I guess also if we use baker's percentage on the salt, your recipe has 2% based on the weight of the non-starter flour only. If I was making a dough using only commercial yeast, that would make sense since the flour we use to calculate is the same as the flour in total, but maybe the reason you like 3% is because it's normally not accounting for the flour in the starter?
Hey Sune, been using your recipie for about a year and my loaves are yummier than my local bakeries! Quick question: I've always followed your 2 loaf instruction, but considering it takes me about 4 days to consume my first loaf, my second loaf always suffers. If I bake both on one day, it is stale when I'm ready for it. If I keep it in the fridge and bake it 4 days later, it won't rise and have as open a crumb as the first loaf during the bake. I'm wondering if you have any suggestions? Is the freezer ever a good option?
Hey, I just finished this recipe and I noticed that my bread didn't hold any of the tension i created when I shaped it, once it was out of my banneton. Is it normal? I spent a lot of time shaping the dough and I can assure you it was tight.
Hi Sune, has something happened to your Bread Calculator? The page doesn't seem to load. I love using it to scale up and down my loaf, I'm lost without it.
@@Foodgeek Thank you for replying! It's working fine now! Just used it! Honestly I was lost without it when it didn't work for 1 day! Thank you again for creating it!
Hi. Minor problem. When I go to the link for the recipe the instructions and ingredients are all there but when I try to print it I get the older Master Recipe (version 1) for Artisan Sourdough Bread. I know it's an easy fix could you possibly correct this for future viewers?
Took me a while, having read this question and the reply over and over, to understand the purpose of the 25/50/100% rise depending on the bulk fermentation temp. Now I get it! So there is still some rising that occurs after shaping when the loaf goes into the banneton (and then the fridge) and its temp is dropping in the fridge? Interesting. This recipe is truly masterful. It has replaced the NYT Sourdough guide I've relied on in the past. So impressive! Thank you for all of these tedious experiments and the sharing of your brilliant results, Sune! I haven't purchased a loaf of bread in months and I have so much fun making this incredible bread!
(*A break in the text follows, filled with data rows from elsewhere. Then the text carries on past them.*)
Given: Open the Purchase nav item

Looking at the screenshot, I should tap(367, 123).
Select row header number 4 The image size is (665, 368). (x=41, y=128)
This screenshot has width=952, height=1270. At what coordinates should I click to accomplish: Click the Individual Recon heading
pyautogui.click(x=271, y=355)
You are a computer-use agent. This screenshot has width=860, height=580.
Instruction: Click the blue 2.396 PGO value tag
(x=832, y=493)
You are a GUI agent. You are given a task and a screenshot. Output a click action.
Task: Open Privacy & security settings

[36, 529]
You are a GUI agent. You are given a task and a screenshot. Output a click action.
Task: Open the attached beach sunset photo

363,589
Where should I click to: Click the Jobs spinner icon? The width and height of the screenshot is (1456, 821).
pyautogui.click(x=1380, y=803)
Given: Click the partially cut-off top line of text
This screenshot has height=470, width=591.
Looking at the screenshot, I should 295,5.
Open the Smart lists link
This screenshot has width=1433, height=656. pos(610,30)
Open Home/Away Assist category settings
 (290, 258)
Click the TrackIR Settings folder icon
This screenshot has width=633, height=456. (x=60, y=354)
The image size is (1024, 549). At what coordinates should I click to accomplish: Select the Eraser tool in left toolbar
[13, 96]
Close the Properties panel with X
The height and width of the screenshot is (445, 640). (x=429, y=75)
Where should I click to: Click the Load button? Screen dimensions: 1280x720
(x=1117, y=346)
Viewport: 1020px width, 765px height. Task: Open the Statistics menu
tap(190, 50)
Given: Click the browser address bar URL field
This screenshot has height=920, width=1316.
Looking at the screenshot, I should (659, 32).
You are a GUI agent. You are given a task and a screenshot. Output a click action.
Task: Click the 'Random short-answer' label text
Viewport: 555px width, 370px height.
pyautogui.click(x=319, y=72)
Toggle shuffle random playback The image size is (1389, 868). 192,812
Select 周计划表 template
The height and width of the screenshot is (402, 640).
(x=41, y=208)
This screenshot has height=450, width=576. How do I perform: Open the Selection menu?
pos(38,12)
You would have to be VERY sensitive to "seed oil spray" for this to be a problem. He only uses maybe as much as 5 grams for a double batch of dough, and most of that will stay in the container. Even if he got as high as one gram per loaf, you would only get a fraction of that per slice. If you're that sensitive to seed oils, you have bigger problems than can be addressed here. However, the good news is that you don't have to use seed oil spray. There are sprays that use olive oil, for instance, or you can manually oil the bowl with whatever oil, butter, or grease that you have on hand. And actually, you don't have to use any oil at all. I spritz a little water in the bowl that I bulk ferment in. Since the gluten in the dough is already well developed by bulk fermentation time, it doesn't really stick to the bowl. Bottom line is that you have options, and for most of us, seed oil spray is a good option. If it isn't a good one for you, then do whatever works in your kitchen.
To help release the dough easily from the bulking container. It's probably a fraction of a gram, and I doubt a lot of it makes it into the dough. Nobody says you have to follow my suggestions, I'm just a guy on the Internet :)
Hi Sune, I consider myself a disciple of your sourdough bread methods and lessons. But I have to say, the advertisement content of your recipes has gotten completely out of hand! I looked up your "Master Recipe, Ver. 2" today. I wanted to print a fresh copy (It's my "go-to" recipe.) I counted no less that 12 advertisements by the time I got to the legitimate PRINT button. Come on, man! WAY TOO MUCH!